Once erector spinae plane blocks became popularized by Forero (amongst others) and we became facile with them, we began performing pre-incision thoracic ESP blocks followed by surgeon-performed intraoperative cryo. In 2020 we shared our experience in what we believe to be the first publication describing this combined technique.2 It was a small retrospective case series that admittedly had many flaws but nevertheless described the feasibility of combining ESP blocks with cryo for the Nuss procedure. We continued to use ESP blocks until 2 years ago, at which time we modified our protocol again in an attempt to achieve better/denser analgesia of the chest wall and sternum.

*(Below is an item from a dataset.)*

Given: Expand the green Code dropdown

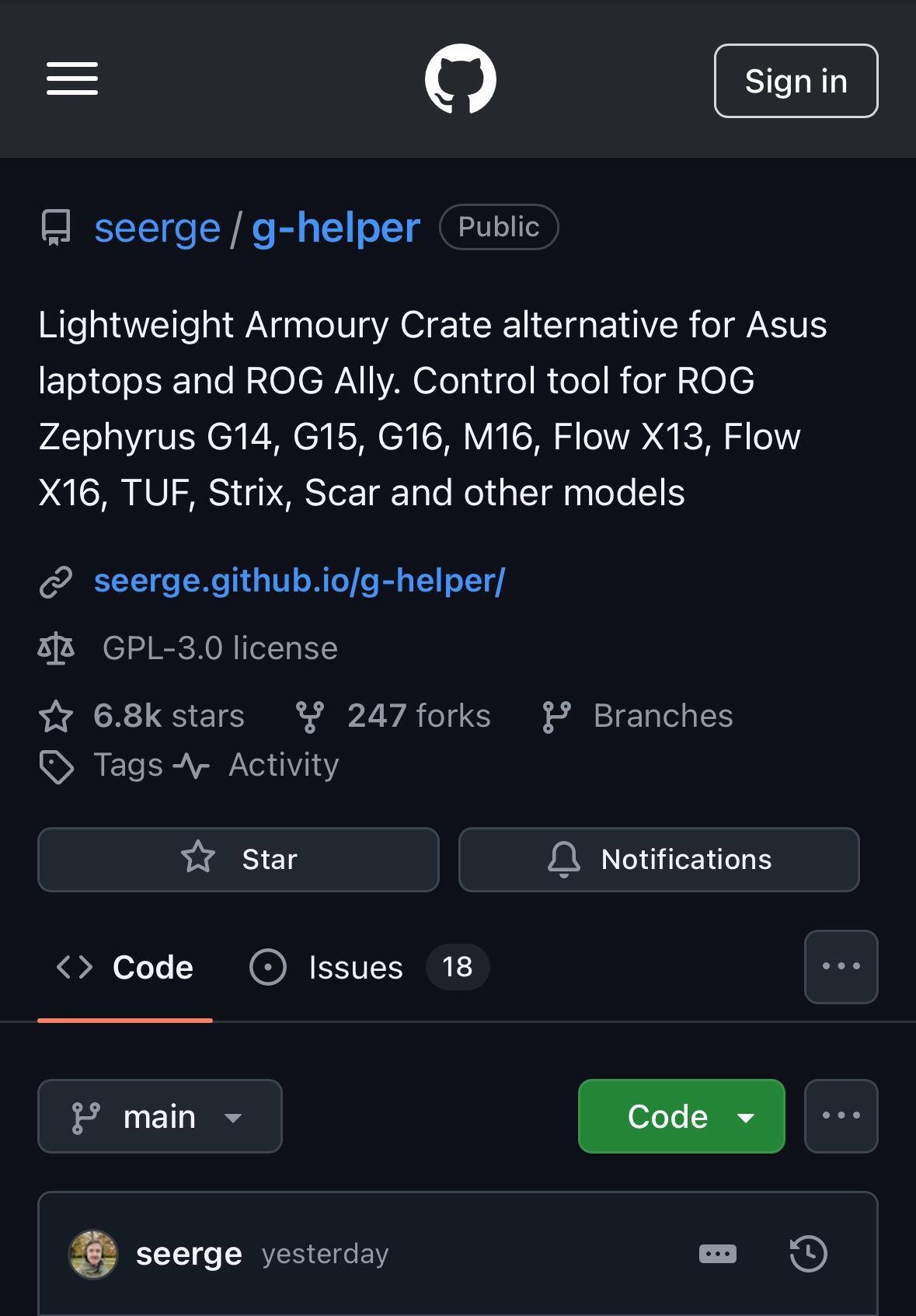Looking at the screenshot, I should tap(681, 1116).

Our current protocol for patients undergoing the Nuss procedure includes preoperative acetaminophen, celecoxib, gabapentin (to theoretically decrease the risk of cryo-induced neuralgia, which we have seen in some patients), pre-incision single shot paravertebral blocks bilaterally at T4 utilizing a mixture of bupivacaine and liposomal bupivacaine (large volume of 20ml in each block to cover multiple levels), and intra-op cryo. We agree that PVBs are technically more challenging and may carry a higher risk of complications compared to ESP blocks but we also believe that PVBs provide denser, superior analgesia and are safe when performed or taught by those experienced in regional anesthesia. Patients continue multimodal analgesia post-operatively, and diazepam is used as a first-line breakthrough analgesic, as muscle spasms are common. Patients no longer require PCAs or scheduled opioids, and most patients use minimal PRN opioids post-operatively. Many patients go home on post-op day 1 and almost all patients are home by post-op day 2. At discharge, patients are prescribed 5 tabs of oxycodone 5mg and almost no patients request refills. We look forward to comparing outcomes between PVBs with cryo and ESP blocks with cryo in a publication in the near future. Progress truly is an amazing thing.
References
1. Keller BA, Kabagambe SK, Becker JC, Chen YJ, Goodman LF, Clark-Wronski JM, Furukawa K, Stark RA, Rahm AL, Hirose S, Raff GW. Intercostal nerve cryoablation versus thoracic epidural catheters for postoperative analgesia following pectus excavatum repair: Preliminary outcomes in twenty-six cryoablation patients. J Pediatr Surg. 2016 Dec;51(12):2033-2038. doi: 10.1016/j.jpedsurg.2016.09.034. Epub 2016 Sep 28. PMID: 27745867.
2. Stondell C, Tumber S, Raff G, et al. A Novel Approach to Pain Management for the Nuss Procedure using Erector Spinae Plane Blockade and Cryoanalgesia. Int J Anesth Res. 2020;7(4):584-588.